What the task asks:
When copying the records below, omit any image and print everything else exactly.

Dataset entries:
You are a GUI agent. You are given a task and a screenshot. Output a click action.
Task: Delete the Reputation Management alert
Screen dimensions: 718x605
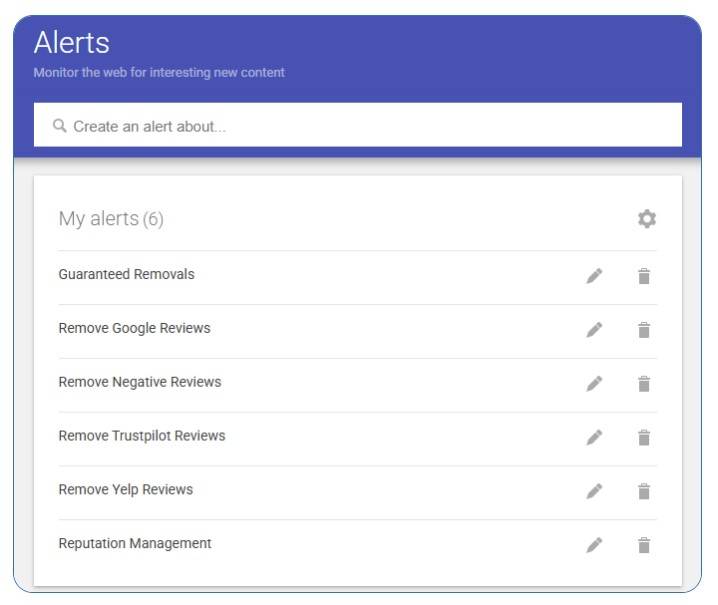(x=644, y=545)
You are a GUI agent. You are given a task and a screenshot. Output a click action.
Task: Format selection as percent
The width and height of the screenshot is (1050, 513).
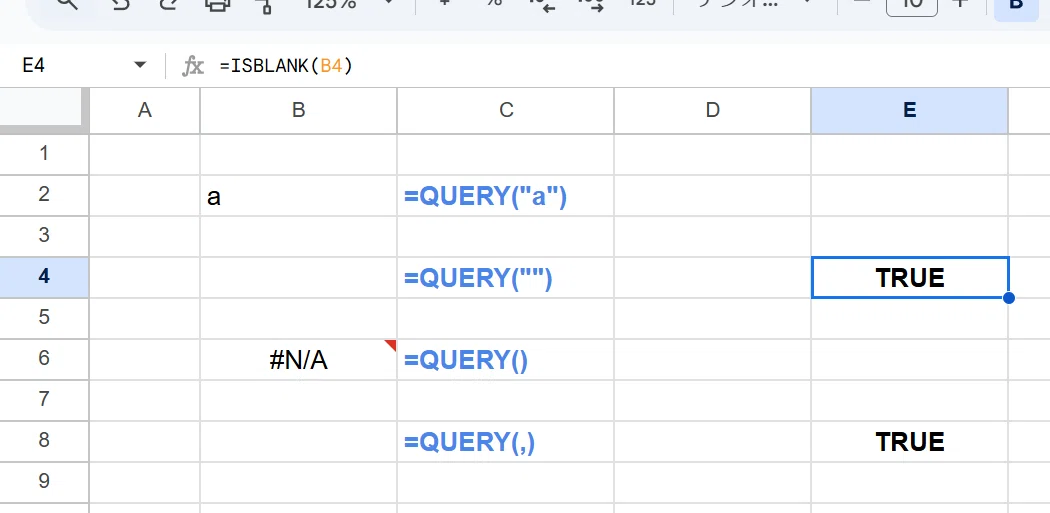(494, 3)
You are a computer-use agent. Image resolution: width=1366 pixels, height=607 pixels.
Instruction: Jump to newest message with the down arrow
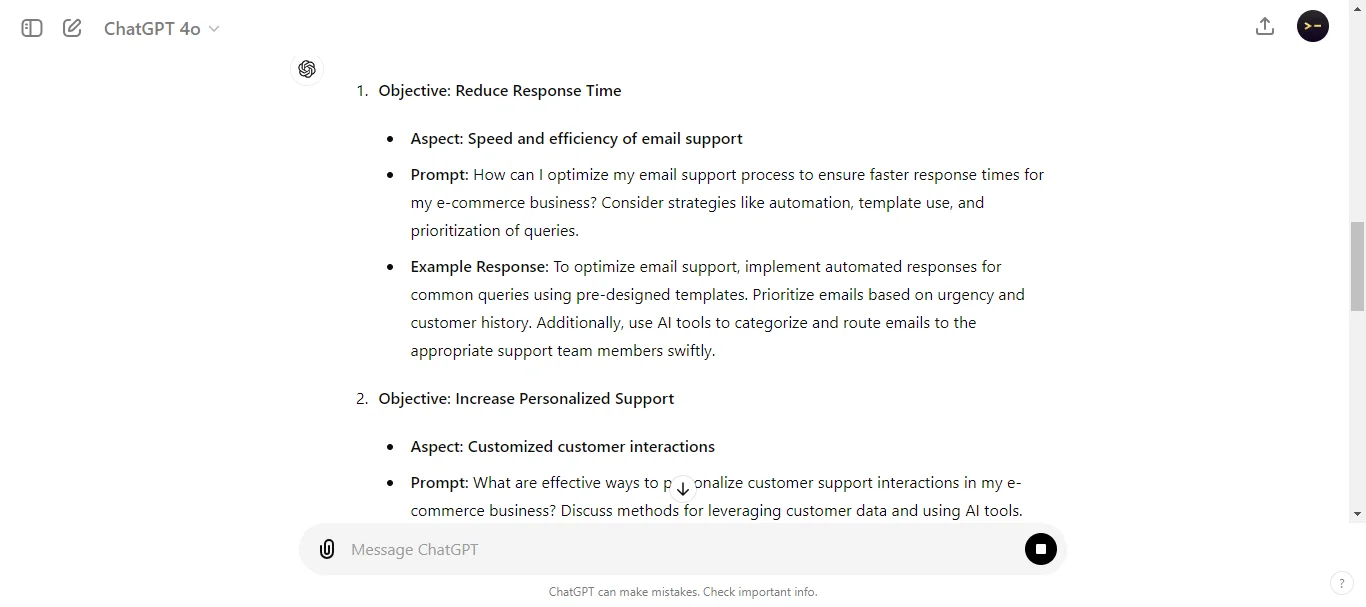click(x=683, y=488)
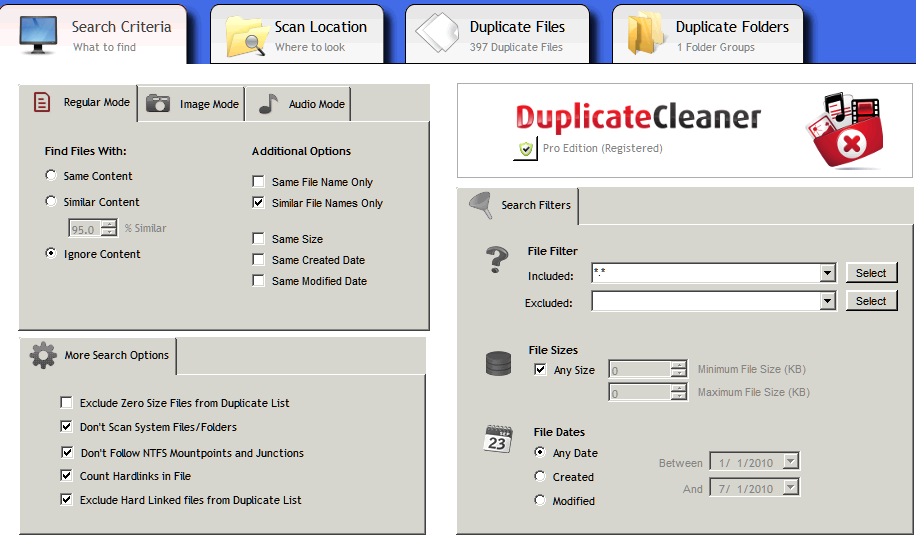The width and height of the screenshot is (916, 538).
Task: Uncheck Don't Scan System Files/Folders
Action: pos(67,427)
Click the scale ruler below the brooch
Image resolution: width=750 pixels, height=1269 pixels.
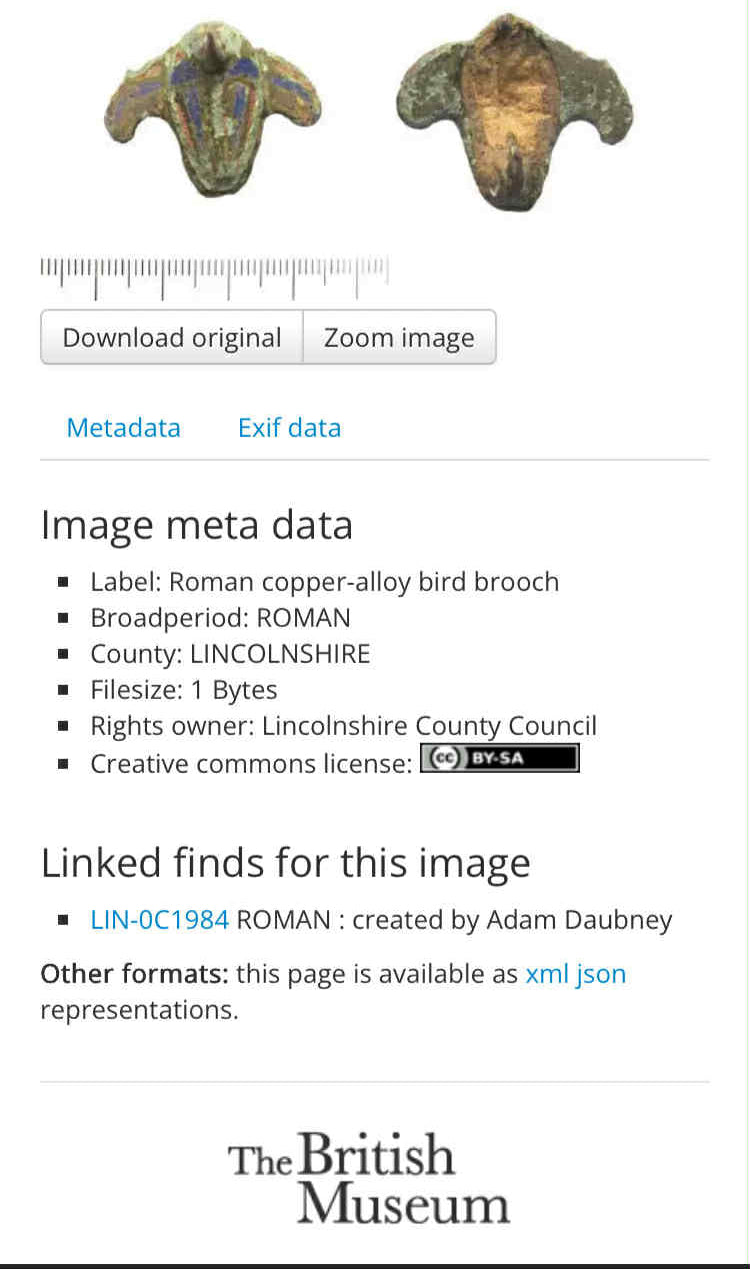tap(214, 278)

Answer space:
You are a GUI agent. You are given a task and a screenshot. Output a click action.
Task: Delete the Reputation Management alert
Screen dimensions: 718x605
(x=644, y=545)
You are a GUI agent. You are given a task and a screenshot. Output a click action.
Task: Format selection as percent
The width and height of the screenshot is (1050, 513).
(494, 3)
You are a computer-use agent. Image resolution: width=1366 pixels, height=607 pixels.
Instruction: Jump to newest message with the down arrow
click(x=683, y=488)
The width and height of the screenshot is (916, 538).
Task: Uncheck Don't Scan System Files/Folders
Action: pos(67,427)
Click the scale ruler below the brooch
Image resolution: width=750 pixels, height=1269 pixels.
tap(214, 278)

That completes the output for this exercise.